*** Opening of Given information ***
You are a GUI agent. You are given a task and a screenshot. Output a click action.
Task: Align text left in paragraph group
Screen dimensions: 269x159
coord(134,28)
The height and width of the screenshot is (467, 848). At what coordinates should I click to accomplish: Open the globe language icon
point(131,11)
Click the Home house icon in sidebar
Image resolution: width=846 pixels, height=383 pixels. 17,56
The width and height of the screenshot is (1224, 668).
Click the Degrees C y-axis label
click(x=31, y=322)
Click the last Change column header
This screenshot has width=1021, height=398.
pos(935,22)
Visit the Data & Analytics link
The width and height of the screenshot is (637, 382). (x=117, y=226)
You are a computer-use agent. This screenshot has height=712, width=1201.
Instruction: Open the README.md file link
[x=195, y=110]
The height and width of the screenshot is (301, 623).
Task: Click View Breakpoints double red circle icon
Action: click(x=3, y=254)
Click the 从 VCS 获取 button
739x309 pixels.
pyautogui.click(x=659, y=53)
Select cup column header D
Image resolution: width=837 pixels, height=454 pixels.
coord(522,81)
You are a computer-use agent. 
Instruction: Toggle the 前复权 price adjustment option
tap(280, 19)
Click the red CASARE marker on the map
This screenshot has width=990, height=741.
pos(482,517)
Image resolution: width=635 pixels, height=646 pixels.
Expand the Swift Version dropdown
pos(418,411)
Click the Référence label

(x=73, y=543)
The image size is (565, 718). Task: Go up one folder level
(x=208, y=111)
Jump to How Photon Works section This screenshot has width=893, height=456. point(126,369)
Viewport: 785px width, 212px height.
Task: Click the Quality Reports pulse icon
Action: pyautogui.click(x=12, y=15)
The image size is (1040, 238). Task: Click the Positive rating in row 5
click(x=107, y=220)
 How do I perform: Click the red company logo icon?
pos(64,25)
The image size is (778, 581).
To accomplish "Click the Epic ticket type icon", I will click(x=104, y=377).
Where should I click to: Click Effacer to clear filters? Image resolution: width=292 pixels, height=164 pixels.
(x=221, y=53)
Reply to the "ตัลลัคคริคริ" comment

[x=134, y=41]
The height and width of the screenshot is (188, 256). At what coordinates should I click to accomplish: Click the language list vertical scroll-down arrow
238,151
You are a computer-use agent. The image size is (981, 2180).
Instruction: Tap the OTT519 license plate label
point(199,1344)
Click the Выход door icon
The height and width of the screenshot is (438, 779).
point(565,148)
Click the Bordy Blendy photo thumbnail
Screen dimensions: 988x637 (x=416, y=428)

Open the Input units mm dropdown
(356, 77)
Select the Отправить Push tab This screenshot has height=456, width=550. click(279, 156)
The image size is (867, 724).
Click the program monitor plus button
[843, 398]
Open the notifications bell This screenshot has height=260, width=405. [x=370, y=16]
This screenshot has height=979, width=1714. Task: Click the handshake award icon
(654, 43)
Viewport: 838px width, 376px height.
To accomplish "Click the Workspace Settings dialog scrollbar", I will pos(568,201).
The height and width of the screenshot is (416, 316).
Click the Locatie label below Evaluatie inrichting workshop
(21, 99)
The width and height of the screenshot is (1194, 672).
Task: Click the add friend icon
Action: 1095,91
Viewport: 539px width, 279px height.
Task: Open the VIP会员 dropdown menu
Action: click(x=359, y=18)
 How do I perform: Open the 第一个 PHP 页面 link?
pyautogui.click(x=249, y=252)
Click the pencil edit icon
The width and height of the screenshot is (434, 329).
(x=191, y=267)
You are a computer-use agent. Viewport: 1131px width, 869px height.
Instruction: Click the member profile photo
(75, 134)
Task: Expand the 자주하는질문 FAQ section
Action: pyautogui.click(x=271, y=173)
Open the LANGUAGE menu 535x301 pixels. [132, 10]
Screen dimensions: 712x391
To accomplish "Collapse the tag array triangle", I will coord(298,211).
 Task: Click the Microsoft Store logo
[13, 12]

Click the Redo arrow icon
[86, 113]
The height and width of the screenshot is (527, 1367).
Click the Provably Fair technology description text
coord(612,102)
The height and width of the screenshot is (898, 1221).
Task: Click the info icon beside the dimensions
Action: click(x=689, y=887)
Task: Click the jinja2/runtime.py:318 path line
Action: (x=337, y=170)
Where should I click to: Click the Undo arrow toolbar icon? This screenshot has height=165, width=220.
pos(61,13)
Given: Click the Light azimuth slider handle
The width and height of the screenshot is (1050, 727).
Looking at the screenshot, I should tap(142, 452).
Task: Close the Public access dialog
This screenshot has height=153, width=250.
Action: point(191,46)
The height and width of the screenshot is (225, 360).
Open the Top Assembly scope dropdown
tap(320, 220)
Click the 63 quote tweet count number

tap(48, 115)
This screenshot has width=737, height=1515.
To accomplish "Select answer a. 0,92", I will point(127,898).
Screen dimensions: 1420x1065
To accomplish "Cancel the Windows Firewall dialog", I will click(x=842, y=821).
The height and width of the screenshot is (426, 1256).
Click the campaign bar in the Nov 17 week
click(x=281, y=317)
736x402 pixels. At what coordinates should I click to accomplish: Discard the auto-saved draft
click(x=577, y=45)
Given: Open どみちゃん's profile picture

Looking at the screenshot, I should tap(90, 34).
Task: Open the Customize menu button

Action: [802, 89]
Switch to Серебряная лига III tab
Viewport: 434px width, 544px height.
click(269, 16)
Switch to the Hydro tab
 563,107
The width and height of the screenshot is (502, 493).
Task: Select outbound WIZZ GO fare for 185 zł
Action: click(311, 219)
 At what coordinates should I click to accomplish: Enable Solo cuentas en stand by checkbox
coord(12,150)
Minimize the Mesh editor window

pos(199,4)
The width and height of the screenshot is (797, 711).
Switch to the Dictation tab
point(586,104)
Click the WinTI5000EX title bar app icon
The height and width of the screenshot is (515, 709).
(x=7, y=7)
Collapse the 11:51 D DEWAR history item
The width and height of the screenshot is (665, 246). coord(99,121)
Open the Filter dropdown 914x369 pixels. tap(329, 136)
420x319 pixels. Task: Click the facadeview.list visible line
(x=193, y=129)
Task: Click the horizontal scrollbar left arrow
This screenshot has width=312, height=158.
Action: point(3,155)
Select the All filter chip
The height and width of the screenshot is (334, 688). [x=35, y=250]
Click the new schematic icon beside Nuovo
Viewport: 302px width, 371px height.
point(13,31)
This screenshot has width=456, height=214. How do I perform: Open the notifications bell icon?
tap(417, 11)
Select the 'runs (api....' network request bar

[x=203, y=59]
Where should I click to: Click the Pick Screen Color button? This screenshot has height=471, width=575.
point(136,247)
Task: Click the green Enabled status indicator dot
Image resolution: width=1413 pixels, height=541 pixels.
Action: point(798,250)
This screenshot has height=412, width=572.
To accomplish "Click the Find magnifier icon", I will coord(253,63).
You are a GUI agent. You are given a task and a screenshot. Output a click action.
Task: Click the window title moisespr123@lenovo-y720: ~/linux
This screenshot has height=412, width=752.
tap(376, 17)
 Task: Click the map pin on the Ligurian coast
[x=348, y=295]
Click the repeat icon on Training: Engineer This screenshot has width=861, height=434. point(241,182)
*** Close of Given information ***
> [Work order] Check each line above for the string "left", then copy the ones that have it.

> [Answer below]
Task: Align text left in paragraph group
Task: Click the horizontal scrollbar left arrow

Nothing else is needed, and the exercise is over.